I think I see a copy of the SynPUF out on Postgres Public. If this is truly a build then the CDM_SOURCE.VOCABULARY_VERSION would be more informative if you pulled this information off the Vocab you ran off of:

SELECT VOCABULARY_VERSION 
FROM vocabulary 
WHERE VOCABULARY_ID = 'None';

This way you know exactly which Vocab was used in the build.

ChristopheLambert commented 7 years ago

Where do you think we should report this information? Here is the result of your query:

select VOCABULARY_VERSION from vocabulary where VOCABULARY_ID = 'None';

vocabulary_version

v5.0 08-JUN-16

ericaVoss commented 7 years ago

Yes, put that in the CDM_SOURCE.VOCABULARY_VERSION column instead of "Version 5". The answer is more informative that just "Version 5" and still contains the V5 information.

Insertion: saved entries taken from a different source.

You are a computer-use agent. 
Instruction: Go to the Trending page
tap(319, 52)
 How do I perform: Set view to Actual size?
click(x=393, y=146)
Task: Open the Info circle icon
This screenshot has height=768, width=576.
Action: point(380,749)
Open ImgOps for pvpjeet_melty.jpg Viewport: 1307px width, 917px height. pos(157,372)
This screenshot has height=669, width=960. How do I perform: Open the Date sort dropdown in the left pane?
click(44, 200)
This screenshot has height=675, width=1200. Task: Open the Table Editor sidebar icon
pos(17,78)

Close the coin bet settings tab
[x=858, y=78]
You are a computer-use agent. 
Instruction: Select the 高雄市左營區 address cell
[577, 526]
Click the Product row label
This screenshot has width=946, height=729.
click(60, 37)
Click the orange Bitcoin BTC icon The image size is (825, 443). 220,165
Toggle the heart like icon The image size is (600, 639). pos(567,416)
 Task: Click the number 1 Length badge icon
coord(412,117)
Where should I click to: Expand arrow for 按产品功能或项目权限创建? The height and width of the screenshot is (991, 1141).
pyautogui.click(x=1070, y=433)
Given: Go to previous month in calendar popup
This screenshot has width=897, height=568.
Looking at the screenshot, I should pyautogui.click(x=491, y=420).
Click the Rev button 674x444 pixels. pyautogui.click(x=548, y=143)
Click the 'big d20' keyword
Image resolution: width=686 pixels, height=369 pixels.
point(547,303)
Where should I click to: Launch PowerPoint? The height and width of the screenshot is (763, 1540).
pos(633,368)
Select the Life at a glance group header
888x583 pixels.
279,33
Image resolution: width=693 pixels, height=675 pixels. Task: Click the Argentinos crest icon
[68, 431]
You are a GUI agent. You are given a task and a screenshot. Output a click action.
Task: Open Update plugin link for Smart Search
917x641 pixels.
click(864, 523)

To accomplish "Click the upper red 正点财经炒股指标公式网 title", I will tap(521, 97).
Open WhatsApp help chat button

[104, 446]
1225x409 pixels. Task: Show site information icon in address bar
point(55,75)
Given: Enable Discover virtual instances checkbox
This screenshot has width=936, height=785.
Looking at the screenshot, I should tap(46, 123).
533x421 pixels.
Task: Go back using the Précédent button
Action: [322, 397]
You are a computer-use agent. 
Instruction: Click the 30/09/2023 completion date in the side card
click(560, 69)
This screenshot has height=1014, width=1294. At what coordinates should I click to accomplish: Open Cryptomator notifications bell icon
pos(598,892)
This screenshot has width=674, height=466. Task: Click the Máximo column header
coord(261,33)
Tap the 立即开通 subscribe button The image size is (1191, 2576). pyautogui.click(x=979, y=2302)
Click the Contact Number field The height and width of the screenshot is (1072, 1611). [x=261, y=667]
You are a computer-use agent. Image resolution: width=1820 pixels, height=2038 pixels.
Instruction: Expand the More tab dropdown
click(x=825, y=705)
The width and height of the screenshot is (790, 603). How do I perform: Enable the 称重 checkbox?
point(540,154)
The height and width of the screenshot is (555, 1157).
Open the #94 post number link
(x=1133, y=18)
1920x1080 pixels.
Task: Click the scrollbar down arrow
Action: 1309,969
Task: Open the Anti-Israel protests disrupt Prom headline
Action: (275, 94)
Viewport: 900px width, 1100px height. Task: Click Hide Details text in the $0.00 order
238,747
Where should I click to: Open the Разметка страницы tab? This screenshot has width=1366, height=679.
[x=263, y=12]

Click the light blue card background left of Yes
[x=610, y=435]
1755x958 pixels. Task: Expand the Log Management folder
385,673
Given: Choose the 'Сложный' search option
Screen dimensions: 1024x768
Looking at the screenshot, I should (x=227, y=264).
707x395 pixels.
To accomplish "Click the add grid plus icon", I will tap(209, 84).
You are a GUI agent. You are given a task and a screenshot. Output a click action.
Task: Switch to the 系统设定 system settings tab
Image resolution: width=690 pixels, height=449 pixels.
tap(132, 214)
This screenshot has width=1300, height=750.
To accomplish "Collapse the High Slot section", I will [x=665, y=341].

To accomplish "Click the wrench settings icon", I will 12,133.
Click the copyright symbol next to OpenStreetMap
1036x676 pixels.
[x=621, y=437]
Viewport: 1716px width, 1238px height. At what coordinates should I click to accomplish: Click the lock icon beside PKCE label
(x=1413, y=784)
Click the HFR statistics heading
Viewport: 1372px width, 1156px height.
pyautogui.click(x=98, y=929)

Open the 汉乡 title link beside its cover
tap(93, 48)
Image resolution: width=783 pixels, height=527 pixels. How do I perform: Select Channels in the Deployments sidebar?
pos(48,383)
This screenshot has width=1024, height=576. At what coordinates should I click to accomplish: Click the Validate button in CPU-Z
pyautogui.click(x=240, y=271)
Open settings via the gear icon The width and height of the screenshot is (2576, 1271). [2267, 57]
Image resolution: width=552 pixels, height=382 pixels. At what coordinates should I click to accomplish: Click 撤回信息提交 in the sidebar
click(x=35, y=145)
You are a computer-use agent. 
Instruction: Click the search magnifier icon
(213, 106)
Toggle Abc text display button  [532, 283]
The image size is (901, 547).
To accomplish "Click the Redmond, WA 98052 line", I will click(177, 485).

ChristopheLambert commented 7 years ago

I agree this is more informative. I'm confused what you are asking me to do. We do not ship vocabulary files as part of the ready-to-go data -- the VOCABULARY.csv file you get when you download the vocabulary contains the version information you are requesting. I don't believe any of the non-vocabulary tables contain a field for vocabulary version.

Perhaps I'm not understanding what Postgres Public is. I uploaded the CDM5 tables, excluding the vocabulary files to ftp://ftp.ohdsi.org/synpuf. Perhaps you are talking about a database somebody else loaded, and did not include a proper vocabulary table?

ericaVoss commented 7 years ago

I'm asking that the CDM Builder for SynPUF populates this CDM_SOURCE.VOCABULARY_VERSION. CDM_SOURCE.VOCABULARY_VERSION is part of the CDM not the Vocabulary. The SynPUF CDM Builder should be generating the information in this table. Instead of "Version 5" it should tell the user what Vocabulary the CDM was built with. This is important because if you build SynPUF on Vocabulary 20160311 and I build on 20160620 we'll have slightly different builds. Users of SynPUF should know what Vocabulary the CDM was built on.

I can see however on the FTP there is no CDM_SOURCE defined so I'm guessing the SynPUF builder doesn't build this table? However on the OHDSI Postgres box I think I see a copy of SynPUF with the CDM_SOURCE filled out. I already send an email to @leeevans to try to figure out what is there and how it go there. Let me get back to you when I know more.

ChristopheLambert commented 7 years ago

Ah, I see. No the SynPUF builder does not create the CDM_SOURCE table, and you are right that it should.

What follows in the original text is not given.